Mais je sais que mon Rédempteur est vivant. Job 19:25

La moelle de la consolation de Job réside dans ce petit mot « Mon », « Mon Rédempteur, » et dans le fait que le Rédempteur vit. Oh ! rester accroché à un Christ vivant. Nous devons obtenir de résider en lui avant que nous puissions l’aimer. Qu’est-ce que l’or de la mine est pour moi ? Des hommes sont mendiants au Pérou, et d’autres mendient leur pain en Californie. Il y a de l’argent dans mon porte-monnaie pour satisfaire mes nécessités, en achetant le pain dont j’ai besoin. Un Rédempteur qui ne me rachète pas, un vengeur qui ne se lèvera jamais pour mon sang, quel avantage puis-je en tirer ?

Soyez sans repos jusqu’à ce que par la foi vous puissiez dire : « Oui, je me repose sur mon Seigneur vivant ; et il est mien ». Il se peut que vous ne lui donniez qu’une main faible ; vous pensez peut-être qu’il est présomptueux de dire : « Il vit comme mon Rédempteur » ; cependant, souvenez-vous que si votre foi avait la grandeur d’une graine de moutarde, cette minuscule foi serait suffisante pour vous permettre de le dire.

Mais il y a aussi un autre mot ici, exprimant la confiance forte de Job : « je sais ». Dire : « je l’espère bien, je le crois », est réconfortant ; et il y en a des milliers qui pensent suivre Jésus, et qui n’obtiennent pas grand chose.

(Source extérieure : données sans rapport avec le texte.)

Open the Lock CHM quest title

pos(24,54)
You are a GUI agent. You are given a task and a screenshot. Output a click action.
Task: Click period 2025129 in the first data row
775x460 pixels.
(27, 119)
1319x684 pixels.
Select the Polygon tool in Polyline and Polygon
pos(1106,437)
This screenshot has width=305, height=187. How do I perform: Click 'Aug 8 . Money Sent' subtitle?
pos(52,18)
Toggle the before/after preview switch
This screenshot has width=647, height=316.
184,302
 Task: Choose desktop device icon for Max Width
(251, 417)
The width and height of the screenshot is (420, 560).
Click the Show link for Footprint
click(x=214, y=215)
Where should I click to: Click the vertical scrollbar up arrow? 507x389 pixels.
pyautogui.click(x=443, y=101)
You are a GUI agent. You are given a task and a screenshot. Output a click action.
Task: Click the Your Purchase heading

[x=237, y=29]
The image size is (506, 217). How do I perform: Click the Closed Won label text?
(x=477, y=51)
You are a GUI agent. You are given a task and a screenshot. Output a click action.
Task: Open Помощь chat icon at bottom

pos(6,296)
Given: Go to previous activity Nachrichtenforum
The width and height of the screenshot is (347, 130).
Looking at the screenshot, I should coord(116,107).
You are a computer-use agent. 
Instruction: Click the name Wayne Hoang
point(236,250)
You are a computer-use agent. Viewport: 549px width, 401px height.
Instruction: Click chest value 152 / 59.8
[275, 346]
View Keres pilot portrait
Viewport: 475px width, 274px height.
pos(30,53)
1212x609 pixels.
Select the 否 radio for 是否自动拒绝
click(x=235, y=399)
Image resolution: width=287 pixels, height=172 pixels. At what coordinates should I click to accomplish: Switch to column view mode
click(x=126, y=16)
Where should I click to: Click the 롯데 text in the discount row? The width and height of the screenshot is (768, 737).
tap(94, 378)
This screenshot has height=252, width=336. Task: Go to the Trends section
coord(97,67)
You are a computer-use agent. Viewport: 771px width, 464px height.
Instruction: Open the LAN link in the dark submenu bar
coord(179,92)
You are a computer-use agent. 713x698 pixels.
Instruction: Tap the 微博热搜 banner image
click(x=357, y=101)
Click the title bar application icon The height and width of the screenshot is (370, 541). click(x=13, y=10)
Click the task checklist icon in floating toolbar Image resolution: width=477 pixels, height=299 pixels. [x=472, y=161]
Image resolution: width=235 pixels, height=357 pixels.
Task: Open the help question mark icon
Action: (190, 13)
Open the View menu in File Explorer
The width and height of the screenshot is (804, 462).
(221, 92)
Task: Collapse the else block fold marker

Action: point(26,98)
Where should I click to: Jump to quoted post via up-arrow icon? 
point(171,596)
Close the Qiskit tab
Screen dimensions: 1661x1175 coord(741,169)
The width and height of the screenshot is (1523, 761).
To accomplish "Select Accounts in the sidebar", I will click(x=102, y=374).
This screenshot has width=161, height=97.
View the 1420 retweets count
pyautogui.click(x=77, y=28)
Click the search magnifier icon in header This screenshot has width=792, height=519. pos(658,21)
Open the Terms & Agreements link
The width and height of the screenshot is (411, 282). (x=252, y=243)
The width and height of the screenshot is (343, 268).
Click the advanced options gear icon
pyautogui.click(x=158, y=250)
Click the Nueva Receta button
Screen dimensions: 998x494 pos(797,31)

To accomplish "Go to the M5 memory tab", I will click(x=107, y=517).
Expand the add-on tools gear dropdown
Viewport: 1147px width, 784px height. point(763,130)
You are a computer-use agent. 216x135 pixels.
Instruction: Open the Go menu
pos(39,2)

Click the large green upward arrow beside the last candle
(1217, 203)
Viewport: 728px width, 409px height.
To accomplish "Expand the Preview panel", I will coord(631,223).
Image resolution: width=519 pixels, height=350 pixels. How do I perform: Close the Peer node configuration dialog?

Mais pour atteindre l’essence de la consolation vous devez dire : « je sais ». Les « si » et les « peut-être » sont les assassins certains de la paix et de la consolation. Les doutes sont des choses mornes dans les moments de peine. Semblables à des guêpes, ils piquent l’âme !

Si je pense le moindrement que Christ n’est pas mien, alors il y a du vinaigre qui est mélangé avec la bile de la mort ; mais si je sais que Jésus vit pour moi, alors les ténèbres ne sont pas sombres : même la nuit est lumière pour moi. Il est certain que si Job, dans cette époque d’avant la venue et l’avènement de Christ, pouvait dire : « je sais », nous ne devons pas parler moins positivement. Dieu n’estime pas que notre manière positive de parler soit de la présomption. Considérons que nos évidences sont justes, de peur que nous construisions sur un espoir non fondé ; et alors, ne nous contentons pas de seulement la fondation, car c’est depuis les chambres hautes que nous pourrons observer la plus large perspective. Un Rédempteur vivant, vraiment à moi, est une joie ineffable.